Gerhard Stecher ist besorgt. Der Geschäftsführer des Hotels Post fragt sich immer öfter, was ist, wenn die Schließung bis zu acht Wochen andauert. „Es wird ewig dauern, bis der Tourismus wieder richtig anläuft“, sagt er. „Für April und Mai haben wir keine einzige Buchung.“ Sein Partner Andreas Amort blickt optimistischer in die Zukunft. Er hofft, dass in einem Monat alles vorbei ist. Die Krise sieht er als Chance: „Wir werden uns wieder glücklich schätzen, dass Gäste nach Südtirol auf Urlaub kommen.“
Von einer persönlichen Chance spricht Friseur Hermann Nussbaumer. Er ist überzeugt: Seine Kunden werden nach der Wiederöffnung großen Nachholbedarf haben. „Ich kann mir vorstellen, dass meine Kunden bis dahin lange Haare haben und jeder, der mich kennt, weiß: Ich liebe Kurzhaarschnitte.“ Die Arbeitsweise, ist er überzeugt, werde sich verändern. Zumindest zu Beginn hält er es für möglich, dass Friseure mit Schutzmasken arbeiten.

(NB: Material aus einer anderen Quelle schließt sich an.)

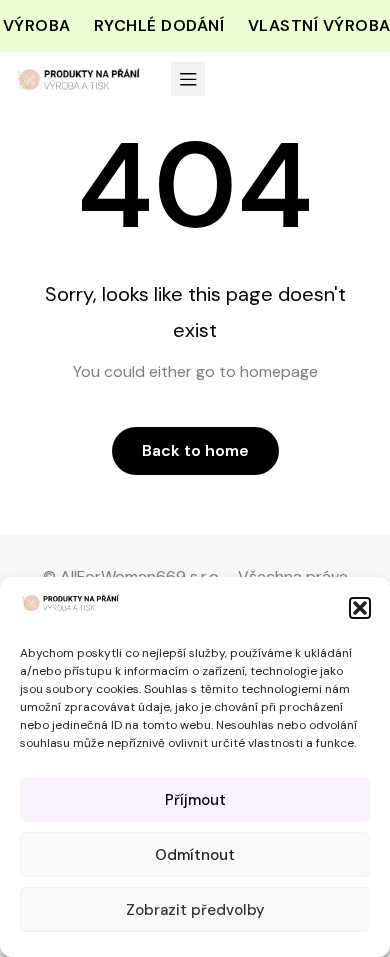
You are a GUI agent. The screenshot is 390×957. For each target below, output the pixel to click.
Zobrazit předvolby (195, 910)
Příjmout (195, 800)
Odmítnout (195, 855)
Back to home (195, 450)
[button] (360, 608)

Das vermutet auch Christian Pupp für seine Konditorei: „Wir werden noch sauberer arbeiten und noch öfter die Hände desinfizieren, aber damit kann ich sehr gut leben.“ Er rechnet damit, dass sein Betrieb frühestens Ende April wieder öffnen darf. Diese schwierige Phase werde er finanziell überstehen. „Wir haben die vergangenen Jahre keine großen Investitionen getätigt und verfügen über ein Polster. Zudem war 2019 eines der umsatzstärksten Jahre überhaupt. Aber leider wird die Krise viele Betriebe finanziell zerstören“, sagt er.

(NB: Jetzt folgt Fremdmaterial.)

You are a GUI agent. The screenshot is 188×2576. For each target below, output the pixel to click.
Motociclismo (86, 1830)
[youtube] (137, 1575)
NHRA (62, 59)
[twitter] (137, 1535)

Er hofft, dass die Politik Rückgrat zeigt und auch die kleinen Betriebe unterstützt. „80 Prozent der italienischen Betriebe haben keine Reserven, kämpfen sich von Monat zu Monat. Wie sollen sie die aktuellen Ausfälle jemals wieder aufholen?“, fragt sich der 46-Jährige. Trotzdem werde die Zeit alle Wunden heilen.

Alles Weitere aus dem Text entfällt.